Excerpt from a dataset:
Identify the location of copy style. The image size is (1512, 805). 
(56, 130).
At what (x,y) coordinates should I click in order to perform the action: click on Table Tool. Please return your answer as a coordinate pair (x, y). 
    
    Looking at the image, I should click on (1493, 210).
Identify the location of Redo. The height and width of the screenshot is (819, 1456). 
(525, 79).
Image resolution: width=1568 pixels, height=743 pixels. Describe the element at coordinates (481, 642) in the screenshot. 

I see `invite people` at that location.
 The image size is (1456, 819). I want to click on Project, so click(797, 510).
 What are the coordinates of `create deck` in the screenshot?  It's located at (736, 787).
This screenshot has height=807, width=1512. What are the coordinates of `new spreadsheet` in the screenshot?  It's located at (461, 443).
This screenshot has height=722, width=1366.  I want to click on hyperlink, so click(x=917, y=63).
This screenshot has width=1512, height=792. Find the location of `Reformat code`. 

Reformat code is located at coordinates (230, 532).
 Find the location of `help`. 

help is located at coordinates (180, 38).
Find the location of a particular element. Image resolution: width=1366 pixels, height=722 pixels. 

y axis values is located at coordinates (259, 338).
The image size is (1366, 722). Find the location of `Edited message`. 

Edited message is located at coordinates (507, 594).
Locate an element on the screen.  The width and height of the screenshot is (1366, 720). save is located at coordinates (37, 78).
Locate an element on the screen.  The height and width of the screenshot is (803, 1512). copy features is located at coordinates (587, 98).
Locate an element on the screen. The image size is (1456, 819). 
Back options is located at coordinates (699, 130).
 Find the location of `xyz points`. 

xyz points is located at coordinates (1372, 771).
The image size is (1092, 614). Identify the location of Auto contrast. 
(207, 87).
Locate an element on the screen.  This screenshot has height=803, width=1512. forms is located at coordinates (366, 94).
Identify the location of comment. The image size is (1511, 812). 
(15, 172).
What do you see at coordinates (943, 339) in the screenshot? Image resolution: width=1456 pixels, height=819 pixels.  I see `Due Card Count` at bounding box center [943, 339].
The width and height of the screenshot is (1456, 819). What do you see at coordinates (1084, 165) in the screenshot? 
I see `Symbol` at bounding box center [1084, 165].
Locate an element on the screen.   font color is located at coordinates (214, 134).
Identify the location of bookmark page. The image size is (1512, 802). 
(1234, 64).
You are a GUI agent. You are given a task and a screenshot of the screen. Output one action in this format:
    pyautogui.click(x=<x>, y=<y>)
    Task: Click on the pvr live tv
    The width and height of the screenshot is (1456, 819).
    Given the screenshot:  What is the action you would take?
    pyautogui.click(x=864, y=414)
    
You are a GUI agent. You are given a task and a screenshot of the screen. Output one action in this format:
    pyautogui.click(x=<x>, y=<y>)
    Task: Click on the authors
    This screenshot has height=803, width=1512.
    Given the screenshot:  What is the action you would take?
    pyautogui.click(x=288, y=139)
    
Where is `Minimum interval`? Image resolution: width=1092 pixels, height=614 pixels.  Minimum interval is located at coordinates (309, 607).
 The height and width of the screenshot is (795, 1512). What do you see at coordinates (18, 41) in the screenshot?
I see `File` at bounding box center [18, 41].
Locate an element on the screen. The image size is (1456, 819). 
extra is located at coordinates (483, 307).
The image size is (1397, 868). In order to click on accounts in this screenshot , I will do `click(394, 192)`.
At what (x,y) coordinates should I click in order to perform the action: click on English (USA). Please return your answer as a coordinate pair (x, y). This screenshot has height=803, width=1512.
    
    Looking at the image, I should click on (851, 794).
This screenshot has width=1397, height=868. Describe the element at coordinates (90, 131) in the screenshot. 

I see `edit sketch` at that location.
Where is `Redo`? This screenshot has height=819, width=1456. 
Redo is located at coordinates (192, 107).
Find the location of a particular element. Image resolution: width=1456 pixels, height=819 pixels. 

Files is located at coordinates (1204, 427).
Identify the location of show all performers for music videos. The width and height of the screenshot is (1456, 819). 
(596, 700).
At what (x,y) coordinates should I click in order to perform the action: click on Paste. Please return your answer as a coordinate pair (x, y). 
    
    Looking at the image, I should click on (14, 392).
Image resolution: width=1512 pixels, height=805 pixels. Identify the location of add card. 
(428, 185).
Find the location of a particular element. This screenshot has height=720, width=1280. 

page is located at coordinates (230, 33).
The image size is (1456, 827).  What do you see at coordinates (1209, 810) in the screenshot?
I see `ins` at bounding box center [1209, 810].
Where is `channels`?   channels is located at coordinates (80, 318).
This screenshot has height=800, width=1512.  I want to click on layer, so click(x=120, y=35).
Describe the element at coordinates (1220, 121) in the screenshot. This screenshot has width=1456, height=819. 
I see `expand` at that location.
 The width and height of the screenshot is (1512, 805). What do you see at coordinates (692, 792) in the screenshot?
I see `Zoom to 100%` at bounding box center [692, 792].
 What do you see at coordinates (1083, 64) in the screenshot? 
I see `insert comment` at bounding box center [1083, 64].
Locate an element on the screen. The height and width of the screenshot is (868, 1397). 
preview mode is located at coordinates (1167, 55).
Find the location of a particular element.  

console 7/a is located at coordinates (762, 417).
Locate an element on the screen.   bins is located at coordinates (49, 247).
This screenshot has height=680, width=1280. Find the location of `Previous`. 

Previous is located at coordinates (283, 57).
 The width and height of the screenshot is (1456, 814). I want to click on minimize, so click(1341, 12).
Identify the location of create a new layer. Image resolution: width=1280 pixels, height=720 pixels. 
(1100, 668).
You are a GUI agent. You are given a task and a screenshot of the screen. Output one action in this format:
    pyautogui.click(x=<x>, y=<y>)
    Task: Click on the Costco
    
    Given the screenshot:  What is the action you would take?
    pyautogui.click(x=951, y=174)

→ **Short problem**: Retype every line above word for word, keeping the original spelling, spacing, and punctuation.

→ **Written reply**:
Identify the location of copy style. The image size is (1512, 805). 
(56, 130).
At what (x,y) coordinates should I click in order to perform the action: click on Table Tool. Please return your answer as a coordinate pair (x, y). 
    
    Looking at the image, I should click on (1493, 210).
Identify the location of Redo. The height and width of the screenshot is (819, 1456). 
(525, 79).
Image resolution: width=1568 pixels, height=743 pixels. Describe the element at coordinates (481, 642) in the screenshot. 

I see `invite people` at that location.
 The image size is (1456, 819). I want to click on Project, so click(797, 510).
 What are the coordinates of `create deck` in the screenshot?  It's located at (736, 787).
This screenshot has height=807, width=1512. What are the coordinates of `new spreadsheet` in the screenshot?  It's located at (461, 443).
This screenshot has height=722, width=1366.  I want to click on hyperlink, so click(x=917, y=63).
This screenshot has width=1512, height=792. Find the location of `Reformat code`. 

Reformat code is located at coordinates (230, 532).
 Find the location of `help`. 

help is located at coordinates (180, 38).
Find the location of a particular element. Image resolution: width=1366 pixels, height=722 pixels. 

y axis values is located at coordinates (259, 338).
The image size is (1366, 722). Find the location of `Edited message`. 

Edited message is located at coordinates (507, 594).
Locate an element on the screen.  The width and height of the screenshot is (1366, 720). save is located at coordinates (37, 78).
Locate an element on the screen.  The height and width of the screenshot is (803, 1512). copy features is located at coordinates (587, 98).
Locate an element on the screen. The image size is (1456, 819). 
Back options is located at coordinates (699, 130).
 Find the location of `xyz points`. 

xyz points is located at coordinates (1372, 771).
The image size is (1092, 614). Identify the location of Auto contrast. 
(207, 87).
Locate an element on the screen.  This screenshot has height=803, width=1512. forms is located at coordinates (366, 94).
Identify the location of comment. The image size is (1511, 812). 
(15, 172).
What do you see at coordinates (943, 339) in the screenshot? Image resolution: width=1456 pixels, height=819 pixels.  I see `Due Card Count` at bounding box center [943, 339].
The width and height of the screenshot is (1456, 819). What do you see at coordinates (1084, 165) in the screenshot? 
I see `Symbol` at bounding box center [1084, 165].
Locate an element on the screen.   font color is located at coordinates (214, 134).
Identify the location of bookmark page. The image size is (1512, 802). 
(1234, 64).
You are a GUI agent. You are given a task and a screenshot of the screen. Output one action in this format:
    pyautogui.click(x=<x>, y=<y>)
    Task: Click on the pvr live tv
    The width and height of the screenshot is (1456, 819).
    Given the screenshot:  What is the action you would take?
    pyautogui.click(x=864, y=414)
    
You are a GUI agent. You are given a task and a screenshot of the screen. Output one action in this format:
    pyautogui.click(x=<x>, y=<y>)
    Task: Click on the authors
    This screenshot has height=803, width=1512.
    Given the screenshot:  What is the action you would take?
    pyautogui.click(x=288, y=139)
    
Where is `Minimum interval`? Image resolution: width=1092 pixels, height=614 pixels.  Minimum interval is located at coordinates (309, 607).
 The height and width of the screenshot is (795, 1512). What do you see at coordinates (18, 41) in the screenshot?
I see `File` at bounding box center [18, 41].
Locate an element on the screen. The image size is (1456, 819). 
extra is located at coordinates (483, 307).
The image size is (1397, 868). In order to click on accounts in this screenshot , I will do `click(394, 192)`.
At what (x,y) coordinates should I click in order to perform the action: click on English (USA). Please return your answer as a coordinate pair (x, y). This screenshot has height=803, width=1512.
    
    Looking at the image, I should click on (851, 794).
This screenshot has width=1397, height=868. Describe the element at coordinates (90, 131) in the screenshot. 

I see `edit sketch` at that location.
Where is `Redo`? This screenshot has height=819, width=1456. 
Redo is located at coordinates (192, 107).
Find the location of a particular element. Image resolution: width=1456 pixels, height=819 pixels. 

Files is located at coordinates (1204, 427).
Identify the location of show all performers for music videos. The width and height of the screenshot is (1456, 819). 
(596, 700).
At what (x,y) coordinates should I click in order to perform the action: click on Paste. Please return your answer as a coordinate pair (x, y). 
    
    Looking at the image, I should click on (14, 392).
Image resolution: width=1512 pixels, height=805 pixels. Identify the location of add card. 
(428, 185).
Find the location of a particular element. This screenshot has height=720, width=1280. 

page is located at coordinates (230, 33).
The image size is (1456, 827).  What do you see at coordinates (1209, 810) in the screenshot?
I see `ins` at bounding box center [1209, 810].
Where is `channels`?   channels is located at coordinates (80, 318).
This screenshot has height=800, width=1512.  I want to click on layer, so click(x=120, y=35).
Describe the element at coordinates (1220, 121) in the screenshot. This screenshot has width=1456, height=819. 
I see `expand` at that location.
 The width and height of the screenshot is (1512, 805). What do you see at coordinates (692, 792) in the screenshot?
I see `Zoom to 100%` at bounding box center [692, 792].
 What do you see at coordinates (1083, 64) in the screenshot? 
I see `insert comment` at bounding box center [1083, 64].
Locate an element on the screen. The height and width of the screenshot is (868, 1397). 
preview mode is located at coordinates (1167, 55).
Find the location of a particular element.  

console 7/a is located at coordinates (762, 417).
Locate an element on the screen.   bins is located at coordinates (49, 247).
This screenshot has height=680, width=1280. Find the location of `Previous`. 

Previous is located at coordinates (283, 57).
 The width and height of the screenshot is (1456, 814). I want to click on minimize, so click(1341, 12).
Identify the location of create a new layer. Image resolution: width=1280 pixels, height=720 pixels. 
(1100, 668).
You are a GUI agent. You are given a task and a screenshot of the screen. Output one action in this format:
    pyautogui.click(x=<x>, y=<y>)
    Task: Click on the Costco
    
    Given the screenshot:  What is the action you would take?
    pyautogui.click(x=951, y=174)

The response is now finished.